Monday, Mar. 18, 1940
Red Efts
Triturus viridescens is a U. S. newt which spends the first three to six months of its life as a water larva, then--in some parts of the country at least--comes out to take up residence on land. On land the newts are bright red in color, are known as "red efts." During this phase they are immature and cannot reproduce. After three or four years, they go back to the water, slough off the red skin of adolescence, assume the olive-green garb of adults, acquire the keeled tail of an aquatic animal, and tackle the business of parenthood. Question: What impels them, after so long a time on land, to go back to the water? Scientists of an older generation would have answered, "Instinct."
Biologists Edwin Eustace Reinke and Claude Simpson Chadwick of Vanderbilt University and the Highlands (N.C.) Biological Laboratory nabbed some North Carolina specimens of T. viridescens in the immature red eft stage and implanted bits of adult pituitary gland in their muscles. Within six days the newts went into the water and assumed the adult body color and tail shape. Thus it seemed that the pituitary provided not only the necessary physiological changes for aquatic life but also the "water drive" or impulse to seek water.

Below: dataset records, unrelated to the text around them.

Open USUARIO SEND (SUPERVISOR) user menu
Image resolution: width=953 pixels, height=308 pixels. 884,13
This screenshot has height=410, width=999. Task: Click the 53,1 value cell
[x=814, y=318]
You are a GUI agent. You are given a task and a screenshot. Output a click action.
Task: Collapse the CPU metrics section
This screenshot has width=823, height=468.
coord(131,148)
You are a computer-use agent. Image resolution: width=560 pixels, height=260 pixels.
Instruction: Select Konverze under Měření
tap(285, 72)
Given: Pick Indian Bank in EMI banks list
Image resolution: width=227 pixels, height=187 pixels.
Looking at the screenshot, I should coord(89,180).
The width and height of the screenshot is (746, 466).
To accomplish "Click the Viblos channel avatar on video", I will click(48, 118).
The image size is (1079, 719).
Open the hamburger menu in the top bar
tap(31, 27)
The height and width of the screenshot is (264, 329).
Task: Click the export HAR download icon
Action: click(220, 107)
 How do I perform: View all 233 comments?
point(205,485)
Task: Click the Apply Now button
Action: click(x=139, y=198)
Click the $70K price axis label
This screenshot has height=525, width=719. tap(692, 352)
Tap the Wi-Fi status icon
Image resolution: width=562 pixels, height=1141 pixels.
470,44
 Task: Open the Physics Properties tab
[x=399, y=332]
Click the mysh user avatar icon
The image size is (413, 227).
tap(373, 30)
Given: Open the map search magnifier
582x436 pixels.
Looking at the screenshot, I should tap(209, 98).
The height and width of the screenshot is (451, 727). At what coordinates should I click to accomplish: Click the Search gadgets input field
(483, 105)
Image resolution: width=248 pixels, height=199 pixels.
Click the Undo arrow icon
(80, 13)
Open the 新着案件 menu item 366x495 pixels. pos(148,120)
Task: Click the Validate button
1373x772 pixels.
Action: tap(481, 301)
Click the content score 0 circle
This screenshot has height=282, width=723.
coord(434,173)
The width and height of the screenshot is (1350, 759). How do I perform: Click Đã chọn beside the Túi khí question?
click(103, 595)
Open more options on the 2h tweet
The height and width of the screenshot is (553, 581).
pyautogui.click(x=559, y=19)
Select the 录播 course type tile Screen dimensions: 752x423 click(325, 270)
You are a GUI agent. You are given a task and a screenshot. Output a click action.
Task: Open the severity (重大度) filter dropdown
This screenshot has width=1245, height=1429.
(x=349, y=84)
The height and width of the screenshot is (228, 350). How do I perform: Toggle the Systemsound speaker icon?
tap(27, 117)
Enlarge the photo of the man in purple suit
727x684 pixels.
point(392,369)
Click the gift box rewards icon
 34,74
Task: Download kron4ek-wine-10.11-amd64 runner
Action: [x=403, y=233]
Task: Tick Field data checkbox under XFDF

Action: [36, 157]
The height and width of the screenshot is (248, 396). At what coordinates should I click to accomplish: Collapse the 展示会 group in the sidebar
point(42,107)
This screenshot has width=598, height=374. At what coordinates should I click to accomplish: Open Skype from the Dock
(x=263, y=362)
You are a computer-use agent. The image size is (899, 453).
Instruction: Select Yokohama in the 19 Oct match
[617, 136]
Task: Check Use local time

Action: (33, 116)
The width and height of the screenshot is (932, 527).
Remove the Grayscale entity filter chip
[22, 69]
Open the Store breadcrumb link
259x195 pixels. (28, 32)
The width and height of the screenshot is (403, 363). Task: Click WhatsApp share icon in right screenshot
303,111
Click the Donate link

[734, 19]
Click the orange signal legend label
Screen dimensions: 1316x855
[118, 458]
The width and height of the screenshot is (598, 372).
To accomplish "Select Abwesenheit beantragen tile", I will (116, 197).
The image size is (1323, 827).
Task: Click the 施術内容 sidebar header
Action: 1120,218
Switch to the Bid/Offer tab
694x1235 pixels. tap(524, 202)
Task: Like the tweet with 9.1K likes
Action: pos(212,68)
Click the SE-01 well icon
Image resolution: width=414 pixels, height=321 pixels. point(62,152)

In mammals the pituitary, that master gland, secretes a half-dozen or so hormones (no one knows exactly how many) which control or influence growth, body heat, blood pressure, milk production, maternal behavior, etc. Sometimes the pituitary achieves its ends by stimulating other glands, such as the sex glands or thyroids, to produce hormones of their own.
To make sure that neither the sex glands nor thyroids are involved in the newts' water drive, Reinke & Chadwick removed the sex glands from some red efts, the thyroids from others, both the sex glands and thyroids from still others, and then repeated the pituitary treatment.
These creatures, the investigators reported last week in the Journal of Experimental Zoology, went back to water just the same, though some took as long as eight days and made many hesitant passes at the water before getting in for good. It looked as if only a pituitary could drive a newt to water.